Dealership Metrics Graph

6 Metrics Every Used Car Dealer Should Track

  • Inventory Turn Rate
  • Cost to Market
  • Price to Market
  • Reconditioning Time
  • Aged Wholesale Loss
  • Online Response Time

Whether you run a used car dealership or work as a manager at one, there are specific metrics that every dealer needs to track. Chances are, you’re already inundated with all manner of reports and data – there is no shortage of numbers to see – but what are the metrics that matter most? Here are 6 Key Performance Indicators (KPIs) and benchmarks for being considered “best-in-class.”

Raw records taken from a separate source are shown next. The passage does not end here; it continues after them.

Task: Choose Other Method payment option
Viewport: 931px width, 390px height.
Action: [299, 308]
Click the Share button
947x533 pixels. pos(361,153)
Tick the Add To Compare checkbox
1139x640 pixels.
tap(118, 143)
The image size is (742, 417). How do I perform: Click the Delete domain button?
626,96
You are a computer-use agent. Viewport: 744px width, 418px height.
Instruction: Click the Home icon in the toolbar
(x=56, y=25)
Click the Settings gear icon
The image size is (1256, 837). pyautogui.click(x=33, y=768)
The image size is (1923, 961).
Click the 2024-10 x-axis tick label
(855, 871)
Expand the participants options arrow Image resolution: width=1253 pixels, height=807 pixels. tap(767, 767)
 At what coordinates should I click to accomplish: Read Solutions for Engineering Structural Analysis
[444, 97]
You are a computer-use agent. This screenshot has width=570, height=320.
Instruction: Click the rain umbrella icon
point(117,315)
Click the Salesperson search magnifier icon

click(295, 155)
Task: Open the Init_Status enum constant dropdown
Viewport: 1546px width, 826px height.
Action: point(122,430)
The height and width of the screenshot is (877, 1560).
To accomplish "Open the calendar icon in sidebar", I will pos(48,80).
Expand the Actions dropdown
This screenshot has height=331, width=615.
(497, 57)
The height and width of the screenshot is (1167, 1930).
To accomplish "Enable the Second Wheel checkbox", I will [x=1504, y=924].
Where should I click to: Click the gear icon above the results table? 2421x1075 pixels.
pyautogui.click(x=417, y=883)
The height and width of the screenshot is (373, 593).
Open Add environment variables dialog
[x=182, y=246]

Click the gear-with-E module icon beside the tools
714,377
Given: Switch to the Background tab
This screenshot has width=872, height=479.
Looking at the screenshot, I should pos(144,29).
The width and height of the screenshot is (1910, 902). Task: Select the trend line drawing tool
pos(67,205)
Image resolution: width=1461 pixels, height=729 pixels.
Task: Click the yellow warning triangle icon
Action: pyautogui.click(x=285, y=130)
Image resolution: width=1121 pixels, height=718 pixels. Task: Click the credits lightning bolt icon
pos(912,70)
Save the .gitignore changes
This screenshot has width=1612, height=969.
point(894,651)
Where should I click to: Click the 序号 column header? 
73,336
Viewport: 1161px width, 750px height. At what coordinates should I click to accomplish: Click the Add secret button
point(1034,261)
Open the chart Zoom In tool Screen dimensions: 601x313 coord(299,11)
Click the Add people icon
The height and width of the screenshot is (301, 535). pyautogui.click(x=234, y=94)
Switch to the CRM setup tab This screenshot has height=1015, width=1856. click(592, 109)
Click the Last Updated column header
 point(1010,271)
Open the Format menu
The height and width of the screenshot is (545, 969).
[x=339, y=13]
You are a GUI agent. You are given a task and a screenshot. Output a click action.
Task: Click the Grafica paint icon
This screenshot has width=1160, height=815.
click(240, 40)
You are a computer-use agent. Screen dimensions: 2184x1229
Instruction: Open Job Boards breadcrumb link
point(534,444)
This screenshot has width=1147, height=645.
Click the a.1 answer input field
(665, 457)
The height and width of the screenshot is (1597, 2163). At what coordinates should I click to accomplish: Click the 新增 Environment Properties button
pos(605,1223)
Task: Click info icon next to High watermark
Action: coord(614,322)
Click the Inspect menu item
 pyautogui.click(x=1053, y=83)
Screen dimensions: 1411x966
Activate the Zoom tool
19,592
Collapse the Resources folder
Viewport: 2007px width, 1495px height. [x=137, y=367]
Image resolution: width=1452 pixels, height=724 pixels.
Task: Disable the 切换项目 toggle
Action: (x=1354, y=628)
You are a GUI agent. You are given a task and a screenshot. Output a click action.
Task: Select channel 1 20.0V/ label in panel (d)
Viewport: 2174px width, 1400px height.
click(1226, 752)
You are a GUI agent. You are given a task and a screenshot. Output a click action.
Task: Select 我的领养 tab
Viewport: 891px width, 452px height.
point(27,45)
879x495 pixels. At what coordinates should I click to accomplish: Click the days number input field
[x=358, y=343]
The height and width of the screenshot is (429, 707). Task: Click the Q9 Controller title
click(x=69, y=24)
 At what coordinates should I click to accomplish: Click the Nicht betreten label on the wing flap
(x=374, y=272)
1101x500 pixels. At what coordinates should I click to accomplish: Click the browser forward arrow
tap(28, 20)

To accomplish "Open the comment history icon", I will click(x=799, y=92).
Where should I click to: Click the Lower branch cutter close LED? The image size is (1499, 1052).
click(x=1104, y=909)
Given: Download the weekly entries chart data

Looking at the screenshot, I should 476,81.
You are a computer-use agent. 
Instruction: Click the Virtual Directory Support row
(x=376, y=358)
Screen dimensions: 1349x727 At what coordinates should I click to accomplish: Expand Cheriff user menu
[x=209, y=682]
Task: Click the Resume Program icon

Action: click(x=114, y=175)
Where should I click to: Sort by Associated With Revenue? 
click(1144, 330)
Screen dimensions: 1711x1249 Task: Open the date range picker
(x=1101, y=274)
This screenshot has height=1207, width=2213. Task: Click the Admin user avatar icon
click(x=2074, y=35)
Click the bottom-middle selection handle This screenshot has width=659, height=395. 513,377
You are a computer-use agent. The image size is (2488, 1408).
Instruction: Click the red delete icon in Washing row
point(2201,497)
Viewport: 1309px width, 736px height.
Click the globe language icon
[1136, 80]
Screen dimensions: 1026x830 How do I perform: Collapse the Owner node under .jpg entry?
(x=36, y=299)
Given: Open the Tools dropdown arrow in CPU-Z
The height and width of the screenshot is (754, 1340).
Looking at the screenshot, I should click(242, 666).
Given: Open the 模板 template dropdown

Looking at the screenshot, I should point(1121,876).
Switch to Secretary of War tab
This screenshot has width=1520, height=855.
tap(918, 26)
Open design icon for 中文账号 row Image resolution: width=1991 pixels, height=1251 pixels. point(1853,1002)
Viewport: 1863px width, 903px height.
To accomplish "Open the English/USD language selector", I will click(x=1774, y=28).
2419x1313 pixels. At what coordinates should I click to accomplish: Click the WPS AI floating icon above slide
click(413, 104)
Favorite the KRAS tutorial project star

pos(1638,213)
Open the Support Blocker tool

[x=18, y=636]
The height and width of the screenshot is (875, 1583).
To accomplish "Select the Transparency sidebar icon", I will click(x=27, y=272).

  1. Inventory Turn Rate: Compares month-to-month sales to vehicle in-stock inventory . High-performance dealerships have an efficient workflow system across all departments working together to maximize the highest-gross possible. It allows for newer inventory to come in and, as a result, profit increases. The goal is to have a turnaround for your stock in just under three weeks.
  2. Cost To Market: You know each vehicle is an investment. Acquisition costs, reconditioning, transportation, service, reconditioning, and more all are an investment you make towards the cars you sell. By monitoring Cost To Market, you’re able to measure the vehicle’s retail value compared to the investment you made on it. By tracking overall costs against actual revenues, you can find ways to minimize future costs and improve ROI on any of your used-car inventory.
  3. Price To Market: One author defined Price To Market (PTM) as, “…the way of adjustment of prices for different market(s)…” Measuring PTM allows for dealerships to find the window for maximum profitability on their inventory by measuring the value of a vehicle and its price under known market conditions (seasonality, geography, etc.). That way, you’re able to measure the best time to sell your cars for maximum gain. What dealer doesn’t want that?
  4. Reconditioning Time: Measuring reconditioning time is an essential part of running a used-car dealership. But what separates the top-performing dealers from the rest is their ability to have a fast turnaround time. Pay attention to any potential bottleneck areas and see where you can improve the process. It may be as simple as acquiring vehicles in better condition that will require less time in service and can hit your sales floor much sooner. Software can also help reduce reconditioning time by managing the many steps and phases of your process.
  5. Aged Wholesale Loss: Not every vehicle that you recondition and offer at your dealership is going to sell. As a result, margin may be lost. Allowing 5% for wholesale loss won’t put you out of business, but careful management will help mitigate your losses. Look for what vehicles aren’t selling and find out why. From there, examine any areas that need adjustments to improve, so every vehicle is a sale.
  6. Online Response Time: With 95% of car buyers searching online for the new car purchase, and likely even more in today’s environment, your dealership website must cater to these digital customers. If you think of an online customer visiting your website as a customer actually at your dealership, you wouldn’t have them waiting an extended period before someone talks to them, right? You want to show the online customer right away they came to the right place and not let a dealership that responds faster be who they do business with.

If your dealership measures each of the metrics, you will be able to assess your dealership’s performance and find areas to improve. There is always room to grow, and luckily with the many tools available to us for tracking and gathering data, measuring KPIs will be one of the most beneficial things you can do for your dealership.